Role Title: Observability Engineer
Employment Type: Contract
Duration: 6 Months (Potential Extensions)
Location: Cleveland, OH area – Hybrid (4 days onsite / 1 day remote)
About the Role
We are seeking an experienced Observability Engineer to support and expand a centralized enterprise observability platform. This initiative is focused on building a true “single pane of glass” monitoring environment using modern telemetry and monitoring technologies including Prometheus, Grafana, and Loki.
The current environment captures approximately 50% of server telemetry and is now evolving to include cross-domain observability across infrastructure, applications, databases, storage, and business transaction data. Long-term goals include enabling AI/ML-driven anomaly detection and intelligent root-cause analysis.

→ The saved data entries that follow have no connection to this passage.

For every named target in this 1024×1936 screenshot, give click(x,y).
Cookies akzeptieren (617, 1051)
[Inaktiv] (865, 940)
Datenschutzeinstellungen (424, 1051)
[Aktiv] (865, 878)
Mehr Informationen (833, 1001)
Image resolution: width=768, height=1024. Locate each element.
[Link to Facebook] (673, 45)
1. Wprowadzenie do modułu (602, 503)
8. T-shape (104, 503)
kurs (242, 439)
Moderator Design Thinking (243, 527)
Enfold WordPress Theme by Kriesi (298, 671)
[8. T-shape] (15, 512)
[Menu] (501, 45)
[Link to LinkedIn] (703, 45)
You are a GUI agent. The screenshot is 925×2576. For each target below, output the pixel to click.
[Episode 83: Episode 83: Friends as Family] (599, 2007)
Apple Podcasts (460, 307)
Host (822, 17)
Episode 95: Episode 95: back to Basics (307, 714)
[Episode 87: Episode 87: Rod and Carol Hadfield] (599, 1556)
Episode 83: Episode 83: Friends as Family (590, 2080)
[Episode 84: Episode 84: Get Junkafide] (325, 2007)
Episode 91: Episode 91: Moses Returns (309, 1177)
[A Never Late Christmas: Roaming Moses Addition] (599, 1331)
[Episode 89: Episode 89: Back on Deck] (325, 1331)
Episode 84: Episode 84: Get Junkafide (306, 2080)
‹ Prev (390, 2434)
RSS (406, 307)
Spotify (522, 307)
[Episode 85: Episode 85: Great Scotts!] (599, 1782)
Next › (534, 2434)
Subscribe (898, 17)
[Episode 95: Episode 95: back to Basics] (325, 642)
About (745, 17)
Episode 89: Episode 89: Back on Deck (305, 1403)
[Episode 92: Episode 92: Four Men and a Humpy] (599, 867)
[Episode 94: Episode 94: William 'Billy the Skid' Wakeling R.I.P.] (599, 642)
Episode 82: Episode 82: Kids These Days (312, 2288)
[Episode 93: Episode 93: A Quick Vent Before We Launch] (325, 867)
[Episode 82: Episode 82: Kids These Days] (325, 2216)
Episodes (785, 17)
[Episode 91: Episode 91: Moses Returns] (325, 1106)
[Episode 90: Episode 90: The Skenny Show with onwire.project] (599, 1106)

This is an opportunity to play a key role in building an enterprise-wide operational intelligence platform.
Responsibilities
- Expand telemetry ingestion across infrastructure, databases, storage platforms, applications, and network environments
- Assist with onboarding remaining systems and extending monitoring beyond traditional OS metrics
- Build and enhance Grafana dashboards that correlate infrastructure health with application performance and business transaction metrics
- Develop and maintain synthetic monitoring scripts using Playwright or similar tools to simulate critical user journeys
- Configure and optimize alerting workflows using Alertmanager and Loki
- Improve signal-to-noise ratio and reduce alert fatigue through better event management practices
- Establish and maintain telemetry labeling standards and data quality practices
- Support troubleshooting, root-cause analysis, and operational documentation efforts
- Partner with engineering and infrastructure teams to drive observability best practices across the enterprise
Required Qualifications
- Hands-on experience with:
- Prometheus
- Grafana
- Loki
- Alertmanager
- Strong experience writing PromQL queries and building Grafana dashboards
- Experience designing or supporting enterprise observability and monitoring platforms
- Ability to collect and normalize telemetry across:
- Servers
- Databases
- Storage environments
- Networks
- Applications
- Experience with synthetic monitoring tools such as Playwright or Selenium
- Strong Linux command-line experience
- Experience editing and managing YAML and JSON configuration files
- Knowledge of alert routing, escalation workflows, and reducing alert fatigue
- Understanding of telemetry standards, labeling strategy, and data hygiene practices
- Strong troubleshooting and analytical skills
Preferred Qualifications
- Oracle and SQL database experience
- Experience with SNMP, network flow data, or infrastructure performance monitoring
- Exposure to AI/ML-based observability or anomaly detection initiatives
This role offers the opportunity to help shape the future of enterprise monitoring and observability while working on high-impact initiatives supporting large-scale infrastructure and application environments.